Are all finite-dimensional algebras of a fixed dimension over a field isomorphic to one another?

Another very familiar example: $\mathbb{C}\neq\mathbb{R}\times \mathbb{R}$. The complex numbers are a field, but $(1,0)(0,1)=(0,0)$ in $\mathbb{R}\times \mathbb{R}$, so it has non-trivial zero-divisors.
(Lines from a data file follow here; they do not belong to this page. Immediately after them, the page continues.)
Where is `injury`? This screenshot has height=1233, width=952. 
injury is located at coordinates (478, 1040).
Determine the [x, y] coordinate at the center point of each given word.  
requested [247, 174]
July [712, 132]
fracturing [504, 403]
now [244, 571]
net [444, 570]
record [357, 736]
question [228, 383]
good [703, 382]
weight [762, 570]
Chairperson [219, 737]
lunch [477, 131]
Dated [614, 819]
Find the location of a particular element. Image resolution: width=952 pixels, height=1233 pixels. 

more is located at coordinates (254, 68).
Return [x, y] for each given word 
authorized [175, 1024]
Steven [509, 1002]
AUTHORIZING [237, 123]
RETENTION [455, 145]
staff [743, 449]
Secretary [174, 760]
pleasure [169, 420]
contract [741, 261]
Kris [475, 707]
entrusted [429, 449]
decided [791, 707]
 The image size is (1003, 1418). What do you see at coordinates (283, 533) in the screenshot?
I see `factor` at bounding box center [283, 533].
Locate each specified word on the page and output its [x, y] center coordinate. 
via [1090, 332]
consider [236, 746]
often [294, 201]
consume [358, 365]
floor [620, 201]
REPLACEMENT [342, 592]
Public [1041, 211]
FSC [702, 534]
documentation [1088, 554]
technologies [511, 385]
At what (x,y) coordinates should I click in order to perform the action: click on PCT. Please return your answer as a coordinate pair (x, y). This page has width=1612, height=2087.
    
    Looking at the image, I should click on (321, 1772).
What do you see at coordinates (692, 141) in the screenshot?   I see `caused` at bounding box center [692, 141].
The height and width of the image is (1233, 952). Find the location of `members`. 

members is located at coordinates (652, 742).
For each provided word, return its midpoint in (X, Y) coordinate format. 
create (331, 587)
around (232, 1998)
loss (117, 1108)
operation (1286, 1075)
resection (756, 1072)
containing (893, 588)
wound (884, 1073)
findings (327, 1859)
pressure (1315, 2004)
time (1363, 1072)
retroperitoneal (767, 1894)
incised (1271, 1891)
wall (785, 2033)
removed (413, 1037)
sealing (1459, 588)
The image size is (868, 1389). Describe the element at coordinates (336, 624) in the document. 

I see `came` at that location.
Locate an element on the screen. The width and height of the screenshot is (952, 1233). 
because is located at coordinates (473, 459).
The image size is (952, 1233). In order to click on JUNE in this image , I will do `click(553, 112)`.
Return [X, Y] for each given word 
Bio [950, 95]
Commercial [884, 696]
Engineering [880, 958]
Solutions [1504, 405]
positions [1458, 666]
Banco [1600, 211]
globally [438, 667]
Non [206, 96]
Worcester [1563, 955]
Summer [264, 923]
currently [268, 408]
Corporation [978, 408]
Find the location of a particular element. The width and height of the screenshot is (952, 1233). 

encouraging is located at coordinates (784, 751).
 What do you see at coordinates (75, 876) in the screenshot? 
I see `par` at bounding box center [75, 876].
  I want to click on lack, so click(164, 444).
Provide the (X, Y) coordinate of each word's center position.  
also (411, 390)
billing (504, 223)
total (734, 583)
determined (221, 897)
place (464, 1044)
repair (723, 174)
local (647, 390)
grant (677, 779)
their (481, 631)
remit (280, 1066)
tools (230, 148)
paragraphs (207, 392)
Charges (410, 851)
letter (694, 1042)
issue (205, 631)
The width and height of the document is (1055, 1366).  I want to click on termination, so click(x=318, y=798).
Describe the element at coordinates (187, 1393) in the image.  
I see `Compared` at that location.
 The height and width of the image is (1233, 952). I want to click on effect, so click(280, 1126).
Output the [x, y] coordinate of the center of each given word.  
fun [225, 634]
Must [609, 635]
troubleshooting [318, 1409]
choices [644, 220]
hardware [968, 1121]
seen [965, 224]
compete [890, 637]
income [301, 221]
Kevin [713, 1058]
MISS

They will not necessarily be isomorphic. Consider $V = \mathbb F[x] / (x^n)$ and $W = \mathbb F^n$ with componentwise multiplication.These are both $n$ dimensional $\mathbb F$ algebras. However, $V$ contains a nilpotent element, $x$, whereas $W$ contains no nilpotent elements. Indeed, if we had an $\mathbb F$-algebra homomorphism $f: V \longrightarrow W$ then as $0 = f(x^n) = f(x)^n$, we'd need $f(x) = 0$ so any map between the two must have a nontrivial kernel.

In general, the answer is "no", even if one requires $V$ and $W$ to be fields.

For example, the rings $\mathbb{Q}(\sqrt{2})$ and $\mathbb{Q}(\sqrt{3})$ are two non-isomorphic fields that both have dimension $2$ over $\mathbb{Q}$.